Je vous écris de Mésopoésie, d’un chantier dont on  ne revient pas. Une tour de Babel pas belle pousse sous l’eau, l’envahisseur parle la langue du bois, celle dont chacun se chauffe.

L’architecte dit que c’est baroque, que c’est bancal, caduc, cucul, rococo, riquiqui, cocorico.

Le maçon dit qu’il n’a qu’à, qu’elle n’a qu’à, qu’elle n’a pas qu’à, qu’elle qu’à pas, qu’elle est un cas.
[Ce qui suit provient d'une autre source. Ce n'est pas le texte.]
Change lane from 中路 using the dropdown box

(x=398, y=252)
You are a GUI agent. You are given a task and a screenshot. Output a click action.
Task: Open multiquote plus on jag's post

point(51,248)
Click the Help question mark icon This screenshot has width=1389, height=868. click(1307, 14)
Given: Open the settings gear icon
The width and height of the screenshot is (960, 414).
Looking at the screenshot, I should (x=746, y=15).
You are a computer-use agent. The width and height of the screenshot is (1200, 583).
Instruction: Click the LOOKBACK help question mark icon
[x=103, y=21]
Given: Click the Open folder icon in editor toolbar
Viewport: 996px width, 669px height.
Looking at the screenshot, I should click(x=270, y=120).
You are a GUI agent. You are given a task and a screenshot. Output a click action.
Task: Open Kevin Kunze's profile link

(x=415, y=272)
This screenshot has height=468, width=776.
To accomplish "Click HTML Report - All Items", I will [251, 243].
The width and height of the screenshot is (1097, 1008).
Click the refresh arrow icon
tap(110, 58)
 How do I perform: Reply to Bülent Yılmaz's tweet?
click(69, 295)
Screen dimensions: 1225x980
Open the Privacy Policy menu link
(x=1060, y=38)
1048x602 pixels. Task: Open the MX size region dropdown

La maîtresse des lieux dit que si elle avait su, que si elle avait vu, qu’elle n’aurait jamais dû, qu’elle ne savait pas ça, qu’elle n’a pas de papa.

Le promeneur de chien dit qu’il pleut dans sa maison, dans ses saisons, dans ses salaisons, dans sa raison !

Les voisins disent qu’elle arnaque, qu'elle divouaque, qu’elle écoute du Bach, recroquevillée dans un hamac.

Ils disent qu’il y a péril en la demeure, que c’est l’heure de la mérule, que la mérule meure !

Tout le monde dit qu’elle a vu trop grand, que c’est trop petit, qu’il n’y a pas de place pour les deux lévriers, les trois éperviers, tous les espaliers, le double évier, même pas pour un escalier !

Il arrive qu’un ange passe, qui ne dit rien.


C’est alors que toutes poutres-ailes levées, la Folle du logis dit (d’une voix de toute petite fille) qu’il n’y a pas de soucis, qu’elle n’a pas besoin d’un escalier, qu’elle a de tout petits pieds, qu’elle s’envoie bien en l’air toute seule, qu’elle est même devenue vierge et qu’un bon ascenseur le jour de l’ascension suffirait !

C’est alors aussi, qu’aux quatre coins de la Tour, sous le Ciel magnanime, se dressent hiératiquement les quatre  Fleurs de l’Apocalypse : la Violette calamitaire, la Datura des villes, le Jasmin de fer et la petite Renoncule devant Rien.

Car ici, on ne travaille pas la semaine, et le samedi non plus. Sous l’eau tarie, mille et une odeurs de stagnation, mille et une sources d’inspiration, d’expiration, de détestation et de désespérance.

Sans rime ni maison, la maîtresse des lieux pleure son petit univers confisqué, toutes ses Saintes en papier déchiré séquestrées dans des boîtes à bananes entassées dans le Passé d’un grenier décomposé.

Mais quand vient le Jour du Seigneur, les clous sont enfoncés, toute la rue tremble sous l’eau, les murs de chaux vive se mettent à saigner. Ça suinte sur le sol des lamentations toute la Sainte journée, toute la soirée, et un bout de la nuit encore…

On entre en chantier comme on entre dans le désordre, on ne sait par quelle disgrâce, SEUL, les bas de laine troués, les mains jointes sur la bourse, les pieds nickelés, le cœur amidonné, le sourire forcé et le ventre en béton armé.